» The exercise: Put every line of the items below into a JSON list of strings, one string per line, with blank lines omitted. Leave the pictures out.
-- Start Raw records --
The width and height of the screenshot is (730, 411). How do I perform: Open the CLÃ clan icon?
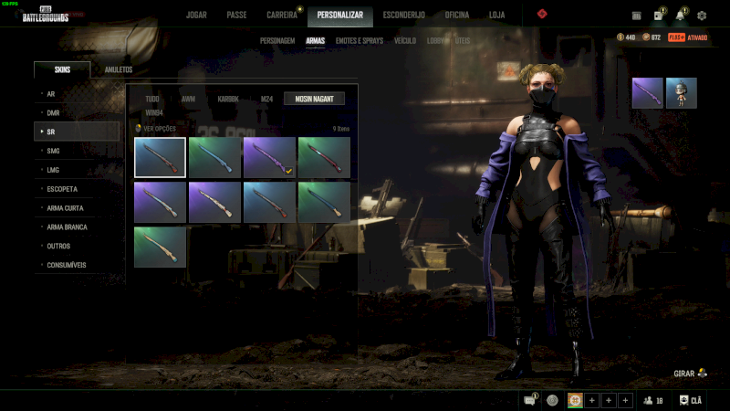click(x=690, y=400)
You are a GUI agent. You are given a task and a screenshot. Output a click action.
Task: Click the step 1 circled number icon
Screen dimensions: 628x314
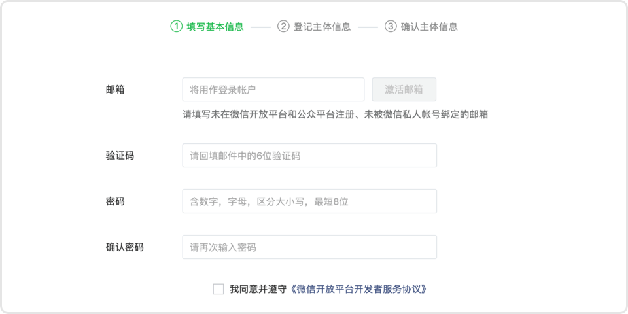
-- End Raw records --
» Right answer:
[
  "The width and height of the screenshot is (730, 411). How do I perform: Open the CLÃ clan icon?",
  "click(x=690, y=400)",
  "You are a GUI agent. You are given a task and a screenshot. Output a click action.",
  "Task: Click the step 1 circled number icon",
  "Screen dimensions: 628x314"
]